Friends, cease clinging to the notion that you have done something to contribute to your salvation; it is a foolish and un-Biblical idea that only leads to pride (Paul will soon get to that). You were no more born again by your own choice than you were born by your own choice in the first place. Yet, free-will decision theology has run amok with the church. And so I say put that foolish notion off and let the words of the Apostle Paul define your understanding of salvation — it is by grace that you have been saved and it is not of works (not even of one little tiny work!). If there were an avenue for works in even the smallest of discernible ways, then as Paul writes in Romans 11:6, “grace would no longer be grace.” Oh, the arrogance of man when man claims something of God’s as his own.
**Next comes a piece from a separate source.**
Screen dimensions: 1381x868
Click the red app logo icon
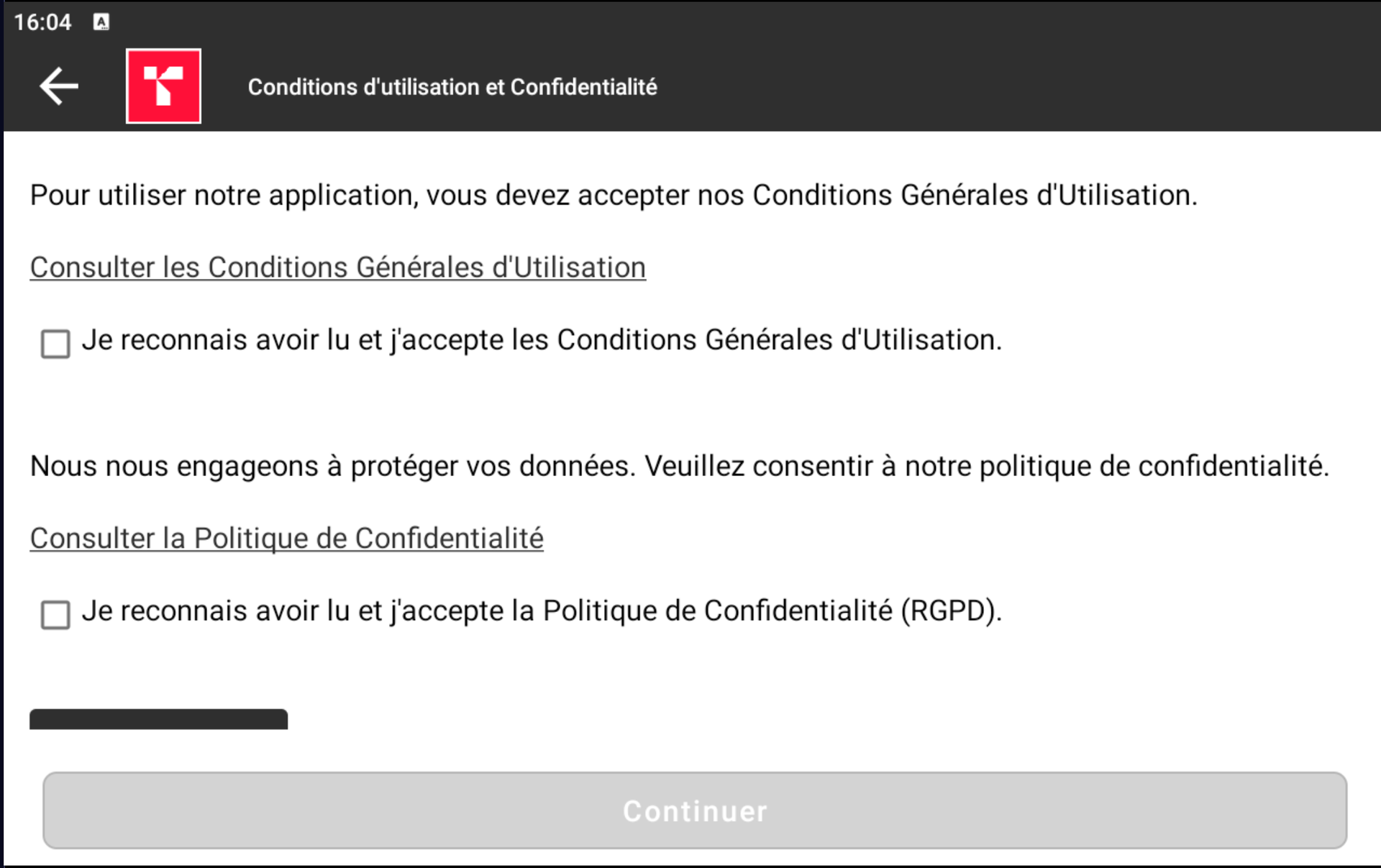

It’s been closing in on twenty years since my wife and I packed our bags and moved from rural Maryland to Jackson, Mississippi so that I could attend seminary. And though that seems like almost another life, one question I was asked stands out still today. You see, part of my application to attend seminary included a telephone interview in which I was asked to share a little about my faith and walk with Christ. In that interview, the interviewer asked, “Are you saved by faith or by works?” My response, one practiced both in my personal witness and from the pulpit at that time was, “We are saved by grace alone; not by works.”
The interviewer pressed me, “Not by any works at all?” I said, “My works are of no benefit to my salvation.” Once more he asked the same question, “Any works?”
Now you see, my mother didn’t raise any dummies, so I got to thinking more closely about the interviewer’s question. What was it that he was trying to fish out of me. I knew my theology and I knew what the Apostle Paul said in Romans and Ephesians about salvation by grace, but I recognized he was fishing for something, so I thought it through again. Were there any works involved in my salvation? Certainly not on my part. My own salvation was a story of God’s glorious victory over a rebellious sinner, a sinner who only came to faith kicking and screaming because I knew the lifestyle to which God was calling me. My only contribution was dragging my heels as best as I could against God’s irresistible grace. No, there were no works of my own that contributed to my salvation, it was entirely a work of Christ. And right there, it struck me as for what the interviewer was fishing. I said, “It is only by the work of Christ that I am saved.” And I could almost see his smile through the telephone.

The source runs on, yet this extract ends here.